Added to this is an element of political risk stemming from the upcoming presidential election in the US, where contenders for the Republican Party nomination have expressed fierce objection to the nuclear deal agreed last July. Historical precedents suggest that it is highly unlikely that a new administration would renege on the deal altogether. But the ambiguity in the current sanctions regime allows for more expansive interpretations that could be used to obstruct the process down the road.
All of this worries western businesses, especially financial institutions. European banks with significant US exposure may be reluctant to enter the Iranian market out of concern that American sanctions apply to them. The Financial Times this week cited new research by the international law firm Clyde & Co on London-based insurers' views of engagement with Iran, with 85% of respondents saying that US sanctions "negatively impact their risk appetite for Iran-related business".
The price of breaching the US embargo can be considerable. In the largest sanctions-related settlements with the Department of Justice, in June 2014 BNP Paribas agreed to pay $8.97bn (£6.2bn, €8bn) for violating American sanctions against Iran, Sudan and Cuba. The bank's activities came under US jurisdiction because the relevant transactions were denominated in US dollars. In October 2015 another French bank, Crédit Agricole, concluded a substantial financial settlement relating to its processing of transactions on behalf of Iranian entities.
Given the risks involved, Chinese and Russian banks are likely to engage with Iran first, followed by smaller European banks with a higher risk appetite. They will test the US sanctions regime, clarify who it applies to, and establish precedents.
Potential investors and financial institutions will also have to ensure that the Iranian companies they wish to do business with are not connected to individuals or entities subject to residual western sanctions related to terrorism and human rights abuses. Many of these measures apply to members of the Iranian Revolutionary Guards Corps, IRGC, who have significant presence in many sectors of Iran's economy.
Establishing the beneficial ownership of companies is never easy in countries with poor records for business transparency, but it's particularly challenging when dealing with sanctioned entities. If they want to access international markets, Iranian companies owned or part-owned by sanctioned IRGC members are likely to find ways of concealing their involvement.
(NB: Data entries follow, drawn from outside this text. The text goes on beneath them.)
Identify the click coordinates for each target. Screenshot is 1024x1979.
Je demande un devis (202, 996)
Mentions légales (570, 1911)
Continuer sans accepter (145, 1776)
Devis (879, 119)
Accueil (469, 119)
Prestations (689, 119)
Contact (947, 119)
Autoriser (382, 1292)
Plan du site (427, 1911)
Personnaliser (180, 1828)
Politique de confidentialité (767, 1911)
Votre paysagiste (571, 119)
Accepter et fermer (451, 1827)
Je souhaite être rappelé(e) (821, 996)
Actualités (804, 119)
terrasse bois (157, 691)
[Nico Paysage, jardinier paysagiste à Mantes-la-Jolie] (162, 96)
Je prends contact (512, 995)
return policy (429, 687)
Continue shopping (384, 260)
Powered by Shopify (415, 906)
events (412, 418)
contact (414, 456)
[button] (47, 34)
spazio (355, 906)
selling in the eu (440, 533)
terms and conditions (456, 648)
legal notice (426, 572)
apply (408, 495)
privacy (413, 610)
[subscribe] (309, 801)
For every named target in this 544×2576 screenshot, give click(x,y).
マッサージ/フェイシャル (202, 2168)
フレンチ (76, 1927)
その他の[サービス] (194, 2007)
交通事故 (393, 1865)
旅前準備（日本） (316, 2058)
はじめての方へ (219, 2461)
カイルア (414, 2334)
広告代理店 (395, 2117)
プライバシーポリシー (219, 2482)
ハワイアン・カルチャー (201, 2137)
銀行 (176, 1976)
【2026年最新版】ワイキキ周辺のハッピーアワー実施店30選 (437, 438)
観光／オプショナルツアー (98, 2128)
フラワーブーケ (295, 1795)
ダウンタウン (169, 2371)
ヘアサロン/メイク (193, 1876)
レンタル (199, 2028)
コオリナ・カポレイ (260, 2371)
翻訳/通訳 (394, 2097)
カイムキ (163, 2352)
Prospective investors will need to look well beyond their immediate business partners when conducting due diligence.
Companies which have done their due diligence but are still concerned that they may breach American sanctions could try to seek support from the State Department by demonstrating that the project they are pursuing serves US foreign policy goals. It will not give any investor immunity from future regulatory action, but it might provide enough reassurance for some companies to pursue their investments. After all, someone has got to take the plunge first.